## DATA FOR PROCESSING
/---
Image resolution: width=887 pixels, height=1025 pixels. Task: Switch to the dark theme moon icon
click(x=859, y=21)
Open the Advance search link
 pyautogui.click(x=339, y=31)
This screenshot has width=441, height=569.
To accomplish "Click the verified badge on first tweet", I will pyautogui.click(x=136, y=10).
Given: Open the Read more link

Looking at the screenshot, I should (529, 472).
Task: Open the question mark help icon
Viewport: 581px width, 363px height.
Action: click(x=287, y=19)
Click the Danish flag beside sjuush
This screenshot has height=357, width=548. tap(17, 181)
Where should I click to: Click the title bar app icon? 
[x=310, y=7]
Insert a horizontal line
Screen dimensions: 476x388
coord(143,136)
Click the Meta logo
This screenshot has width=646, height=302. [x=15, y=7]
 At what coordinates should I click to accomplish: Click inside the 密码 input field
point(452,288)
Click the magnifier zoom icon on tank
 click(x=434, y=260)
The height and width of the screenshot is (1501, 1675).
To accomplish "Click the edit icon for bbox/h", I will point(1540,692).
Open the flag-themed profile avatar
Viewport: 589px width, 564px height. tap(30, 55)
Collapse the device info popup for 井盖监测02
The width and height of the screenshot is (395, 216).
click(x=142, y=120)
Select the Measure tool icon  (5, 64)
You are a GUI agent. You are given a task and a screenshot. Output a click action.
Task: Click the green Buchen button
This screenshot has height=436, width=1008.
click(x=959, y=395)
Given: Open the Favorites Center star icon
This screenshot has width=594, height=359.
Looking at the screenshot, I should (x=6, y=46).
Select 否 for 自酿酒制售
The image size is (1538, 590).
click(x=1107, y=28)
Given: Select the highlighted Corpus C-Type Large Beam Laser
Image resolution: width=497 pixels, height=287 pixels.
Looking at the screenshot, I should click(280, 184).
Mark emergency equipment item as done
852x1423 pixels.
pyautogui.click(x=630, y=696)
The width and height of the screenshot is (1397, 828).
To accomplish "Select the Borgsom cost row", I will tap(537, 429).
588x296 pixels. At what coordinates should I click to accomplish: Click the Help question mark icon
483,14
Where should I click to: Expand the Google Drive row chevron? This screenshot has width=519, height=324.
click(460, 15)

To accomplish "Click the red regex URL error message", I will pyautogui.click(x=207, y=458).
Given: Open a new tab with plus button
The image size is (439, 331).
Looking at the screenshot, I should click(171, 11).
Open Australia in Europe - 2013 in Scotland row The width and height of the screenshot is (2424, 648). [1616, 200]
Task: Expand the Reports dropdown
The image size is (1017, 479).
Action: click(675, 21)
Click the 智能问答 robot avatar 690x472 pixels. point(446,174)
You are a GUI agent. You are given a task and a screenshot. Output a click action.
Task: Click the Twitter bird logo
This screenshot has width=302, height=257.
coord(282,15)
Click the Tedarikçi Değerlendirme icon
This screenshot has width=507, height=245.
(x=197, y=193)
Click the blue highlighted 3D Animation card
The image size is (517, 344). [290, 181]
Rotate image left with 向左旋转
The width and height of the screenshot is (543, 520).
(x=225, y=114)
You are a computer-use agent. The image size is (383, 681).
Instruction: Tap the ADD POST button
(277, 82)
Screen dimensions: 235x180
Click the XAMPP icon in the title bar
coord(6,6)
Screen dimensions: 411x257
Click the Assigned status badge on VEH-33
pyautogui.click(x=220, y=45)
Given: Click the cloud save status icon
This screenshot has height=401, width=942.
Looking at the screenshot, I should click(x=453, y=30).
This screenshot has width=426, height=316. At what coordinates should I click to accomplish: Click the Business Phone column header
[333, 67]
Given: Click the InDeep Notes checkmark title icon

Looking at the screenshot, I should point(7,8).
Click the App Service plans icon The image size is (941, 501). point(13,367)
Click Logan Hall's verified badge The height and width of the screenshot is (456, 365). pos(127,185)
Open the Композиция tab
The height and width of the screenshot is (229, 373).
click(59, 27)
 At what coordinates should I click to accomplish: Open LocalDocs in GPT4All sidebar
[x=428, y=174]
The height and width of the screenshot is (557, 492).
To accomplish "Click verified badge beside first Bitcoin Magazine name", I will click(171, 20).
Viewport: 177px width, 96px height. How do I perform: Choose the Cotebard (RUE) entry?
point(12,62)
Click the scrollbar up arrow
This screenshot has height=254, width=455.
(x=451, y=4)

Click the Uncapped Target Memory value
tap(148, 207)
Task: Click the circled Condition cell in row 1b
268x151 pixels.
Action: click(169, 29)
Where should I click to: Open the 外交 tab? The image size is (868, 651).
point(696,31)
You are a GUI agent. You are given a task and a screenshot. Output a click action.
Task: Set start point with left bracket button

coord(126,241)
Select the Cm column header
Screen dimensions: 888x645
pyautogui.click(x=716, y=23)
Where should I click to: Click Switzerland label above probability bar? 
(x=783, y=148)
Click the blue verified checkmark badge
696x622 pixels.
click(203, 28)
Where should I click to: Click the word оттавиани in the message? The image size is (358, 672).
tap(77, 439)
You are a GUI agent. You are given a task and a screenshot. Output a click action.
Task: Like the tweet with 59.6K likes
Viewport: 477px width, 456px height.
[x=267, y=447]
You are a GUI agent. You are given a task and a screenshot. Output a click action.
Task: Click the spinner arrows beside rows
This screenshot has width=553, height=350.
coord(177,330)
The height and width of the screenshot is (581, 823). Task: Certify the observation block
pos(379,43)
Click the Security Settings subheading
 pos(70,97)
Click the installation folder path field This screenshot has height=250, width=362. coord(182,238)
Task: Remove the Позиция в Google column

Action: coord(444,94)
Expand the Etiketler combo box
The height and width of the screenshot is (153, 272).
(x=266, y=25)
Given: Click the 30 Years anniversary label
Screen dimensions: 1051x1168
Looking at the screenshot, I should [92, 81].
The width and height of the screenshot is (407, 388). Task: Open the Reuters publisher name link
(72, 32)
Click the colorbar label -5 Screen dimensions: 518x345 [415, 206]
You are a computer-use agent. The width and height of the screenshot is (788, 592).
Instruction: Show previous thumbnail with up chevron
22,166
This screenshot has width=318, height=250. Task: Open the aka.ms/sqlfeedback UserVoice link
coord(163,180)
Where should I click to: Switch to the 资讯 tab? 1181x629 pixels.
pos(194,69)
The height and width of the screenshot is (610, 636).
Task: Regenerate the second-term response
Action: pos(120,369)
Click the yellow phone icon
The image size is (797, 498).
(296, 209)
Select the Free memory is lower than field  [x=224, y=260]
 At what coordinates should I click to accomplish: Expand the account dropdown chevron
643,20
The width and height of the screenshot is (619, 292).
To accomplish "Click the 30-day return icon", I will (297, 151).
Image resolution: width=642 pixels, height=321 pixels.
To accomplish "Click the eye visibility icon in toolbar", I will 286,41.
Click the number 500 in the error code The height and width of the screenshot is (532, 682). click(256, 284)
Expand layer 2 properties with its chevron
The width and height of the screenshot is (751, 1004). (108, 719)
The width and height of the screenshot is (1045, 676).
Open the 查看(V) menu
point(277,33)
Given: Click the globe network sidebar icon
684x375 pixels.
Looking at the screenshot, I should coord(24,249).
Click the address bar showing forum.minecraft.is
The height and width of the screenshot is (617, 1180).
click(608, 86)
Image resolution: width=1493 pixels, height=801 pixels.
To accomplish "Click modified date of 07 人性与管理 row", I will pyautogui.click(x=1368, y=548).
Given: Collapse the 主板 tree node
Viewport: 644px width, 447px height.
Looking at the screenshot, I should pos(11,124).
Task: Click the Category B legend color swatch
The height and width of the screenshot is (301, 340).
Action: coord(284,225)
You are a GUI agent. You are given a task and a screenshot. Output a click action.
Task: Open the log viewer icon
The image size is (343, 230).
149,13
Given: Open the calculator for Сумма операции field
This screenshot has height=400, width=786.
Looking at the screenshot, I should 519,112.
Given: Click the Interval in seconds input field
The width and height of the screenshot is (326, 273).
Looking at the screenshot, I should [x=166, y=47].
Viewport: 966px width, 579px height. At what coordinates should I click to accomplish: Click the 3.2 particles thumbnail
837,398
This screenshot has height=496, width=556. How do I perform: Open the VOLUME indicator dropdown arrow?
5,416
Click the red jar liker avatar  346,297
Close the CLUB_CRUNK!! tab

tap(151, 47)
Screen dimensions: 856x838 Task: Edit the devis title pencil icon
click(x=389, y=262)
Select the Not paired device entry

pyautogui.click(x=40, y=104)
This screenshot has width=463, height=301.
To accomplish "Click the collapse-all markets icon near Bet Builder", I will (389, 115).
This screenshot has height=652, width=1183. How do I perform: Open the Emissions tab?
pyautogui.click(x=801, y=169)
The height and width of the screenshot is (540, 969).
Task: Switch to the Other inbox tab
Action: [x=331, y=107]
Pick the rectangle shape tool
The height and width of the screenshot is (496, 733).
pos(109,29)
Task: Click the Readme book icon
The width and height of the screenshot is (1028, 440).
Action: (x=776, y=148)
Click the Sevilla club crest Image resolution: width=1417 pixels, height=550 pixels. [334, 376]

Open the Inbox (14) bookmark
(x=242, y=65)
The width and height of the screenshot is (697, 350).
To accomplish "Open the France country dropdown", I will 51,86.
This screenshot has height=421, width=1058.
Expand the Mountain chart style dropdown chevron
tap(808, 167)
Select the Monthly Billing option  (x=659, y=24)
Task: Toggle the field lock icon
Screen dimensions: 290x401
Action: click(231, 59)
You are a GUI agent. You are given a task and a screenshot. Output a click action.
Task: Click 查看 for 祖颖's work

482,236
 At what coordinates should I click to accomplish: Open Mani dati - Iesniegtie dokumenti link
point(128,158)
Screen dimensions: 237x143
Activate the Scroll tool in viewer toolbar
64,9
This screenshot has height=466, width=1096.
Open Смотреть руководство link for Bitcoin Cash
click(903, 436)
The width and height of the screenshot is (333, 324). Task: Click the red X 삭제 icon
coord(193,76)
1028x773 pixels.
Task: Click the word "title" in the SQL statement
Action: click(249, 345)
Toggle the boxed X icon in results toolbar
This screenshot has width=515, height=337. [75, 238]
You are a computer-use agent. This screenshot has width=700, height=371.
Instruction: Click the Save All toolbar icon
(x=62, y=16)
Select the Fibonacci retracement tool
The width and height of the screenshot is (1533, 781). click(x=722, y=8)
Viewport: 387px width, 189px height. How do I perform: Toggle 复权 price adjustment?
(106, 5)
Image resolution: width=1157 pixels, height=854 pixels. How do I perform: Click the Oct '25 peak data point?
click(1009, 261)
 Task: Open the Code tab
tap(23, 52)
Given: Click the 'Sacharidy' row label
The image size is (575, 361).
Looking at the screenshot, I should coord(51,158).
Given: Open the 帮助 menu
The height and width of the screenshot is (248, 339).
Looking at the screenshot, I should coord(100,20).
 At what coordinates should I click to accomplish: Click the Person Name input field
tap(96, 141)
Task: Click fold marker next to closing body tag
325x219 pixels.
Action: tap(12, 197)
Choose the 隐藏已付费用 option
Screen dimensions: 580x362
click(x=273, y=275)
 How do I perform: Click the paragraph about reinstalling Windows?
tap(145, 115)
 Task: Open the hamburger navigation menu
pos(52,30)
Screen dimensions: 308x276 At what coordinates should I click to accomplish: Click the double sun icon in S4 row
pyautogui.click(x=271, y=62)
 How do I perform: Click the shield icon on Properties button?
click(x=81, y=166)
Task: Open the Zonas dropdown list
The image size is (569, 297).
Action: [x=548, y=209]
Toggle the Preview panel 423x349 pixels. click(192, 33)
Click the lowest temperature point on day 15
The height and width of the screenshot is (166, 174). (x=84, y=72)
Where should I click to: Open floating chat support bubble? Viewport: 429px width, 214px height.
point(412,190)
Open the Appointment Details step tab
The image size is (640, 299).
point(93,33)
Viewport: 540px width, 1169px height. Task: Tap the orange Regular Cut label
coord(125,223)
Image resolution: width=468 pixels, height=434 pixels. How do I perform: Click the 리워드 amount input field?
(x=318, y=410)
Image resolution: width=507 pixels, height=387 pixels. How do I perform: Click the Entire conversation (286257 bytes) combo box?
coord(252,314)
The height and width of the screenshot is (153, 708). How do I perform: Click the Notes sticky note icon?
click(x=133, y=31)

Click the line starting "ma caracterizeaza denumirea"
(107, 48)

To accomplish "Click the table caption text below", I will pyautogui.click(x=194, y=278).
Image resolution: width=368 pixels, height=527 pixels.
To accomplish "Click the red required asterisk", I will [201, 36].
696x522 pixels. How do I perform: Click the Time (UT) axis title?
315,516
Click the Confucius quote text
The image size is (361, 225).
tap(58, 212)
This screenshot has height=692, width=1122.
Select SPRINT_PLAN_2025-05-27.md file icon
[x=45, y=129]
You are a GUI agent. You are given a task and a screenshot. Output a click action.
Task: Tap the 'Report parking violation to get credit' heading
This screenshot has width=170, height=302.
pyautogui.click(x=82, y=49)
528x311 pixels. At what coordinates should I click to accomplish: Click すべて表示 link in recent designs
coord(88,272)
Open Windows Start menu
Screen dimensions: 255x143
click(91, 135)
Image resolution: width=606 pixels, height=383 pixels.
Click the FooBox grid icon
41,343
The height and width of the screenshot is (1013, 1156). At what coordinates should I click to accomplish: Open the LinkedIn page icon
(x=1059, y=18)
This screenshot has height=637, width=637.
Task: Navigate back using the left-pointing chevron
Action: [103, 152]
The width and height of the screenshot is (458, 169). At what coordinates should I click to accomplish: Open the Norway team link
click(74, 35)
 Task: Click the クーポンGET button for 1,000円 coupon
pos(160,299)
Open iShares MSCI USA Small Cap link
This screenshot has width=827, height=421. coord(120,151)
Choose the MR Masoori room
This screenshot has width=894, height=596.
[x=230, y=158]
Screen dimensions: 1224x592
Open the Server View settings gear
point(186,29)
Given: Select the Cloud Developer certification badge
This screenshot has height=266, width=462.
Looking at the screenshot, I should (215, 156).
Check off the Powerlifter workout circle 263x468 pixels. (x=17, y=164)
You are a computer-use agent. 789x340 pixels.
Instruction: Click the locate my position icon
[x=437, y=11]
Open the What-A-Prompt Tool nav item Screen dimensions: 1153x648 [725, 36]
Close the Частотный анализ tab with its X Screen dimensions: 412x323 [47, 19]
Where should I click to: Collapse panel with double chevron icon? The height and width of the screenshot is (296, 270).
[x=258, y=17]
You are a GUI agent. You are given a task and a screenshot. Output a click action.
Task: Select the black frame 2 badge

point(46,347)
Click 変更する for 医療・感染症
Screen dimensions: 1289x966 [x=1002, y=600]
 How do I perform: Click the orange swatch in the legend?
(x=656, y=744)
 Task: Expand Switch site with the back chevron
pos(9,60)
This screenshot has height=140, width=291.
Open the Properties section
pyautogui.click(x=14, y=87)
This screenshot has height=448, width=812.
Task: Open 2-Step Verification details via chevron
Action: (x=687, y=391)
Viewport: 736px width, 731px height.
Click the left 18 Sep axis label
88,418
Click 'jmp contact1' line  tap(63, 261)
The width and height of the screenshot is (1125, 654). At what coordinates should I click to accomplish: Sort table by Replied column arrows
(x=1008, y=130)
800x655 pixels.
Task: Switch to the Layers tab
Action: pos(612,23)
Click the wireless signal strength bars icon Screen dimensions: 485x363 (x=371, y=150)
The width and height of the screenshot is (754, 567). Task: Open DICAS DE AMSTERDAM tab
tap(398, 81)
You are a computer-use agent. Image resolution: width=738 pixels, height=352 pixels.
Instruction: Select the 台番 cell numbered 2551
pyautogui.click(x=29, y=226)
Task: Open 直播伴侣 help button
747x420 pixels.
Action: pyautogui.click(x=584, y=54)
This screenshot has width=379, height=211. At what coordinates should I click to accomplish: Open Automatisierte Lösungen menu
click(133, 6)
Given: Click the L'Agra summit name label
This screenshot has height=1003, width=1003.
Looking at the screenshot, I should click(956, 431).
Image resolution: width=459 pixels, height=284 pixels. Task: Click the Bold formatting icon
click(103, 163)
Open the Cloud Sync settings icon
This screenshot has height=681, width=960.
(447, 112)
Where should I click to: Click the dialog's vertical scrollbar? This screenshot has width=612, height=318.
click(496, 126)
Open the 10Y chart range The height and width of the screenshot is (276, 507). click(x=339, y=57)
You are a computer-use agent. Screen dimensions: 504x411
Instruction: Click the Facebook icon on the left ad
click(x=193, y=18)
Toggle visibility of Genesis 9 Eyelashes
\---
## WORK ORDER
Please go through the data and copy each line containing the word "text".

## ANSWER AREA
To accomplish "Click the table caption text below", I will pyautogui.click(x=194, y=278).
Click the Confucius quote text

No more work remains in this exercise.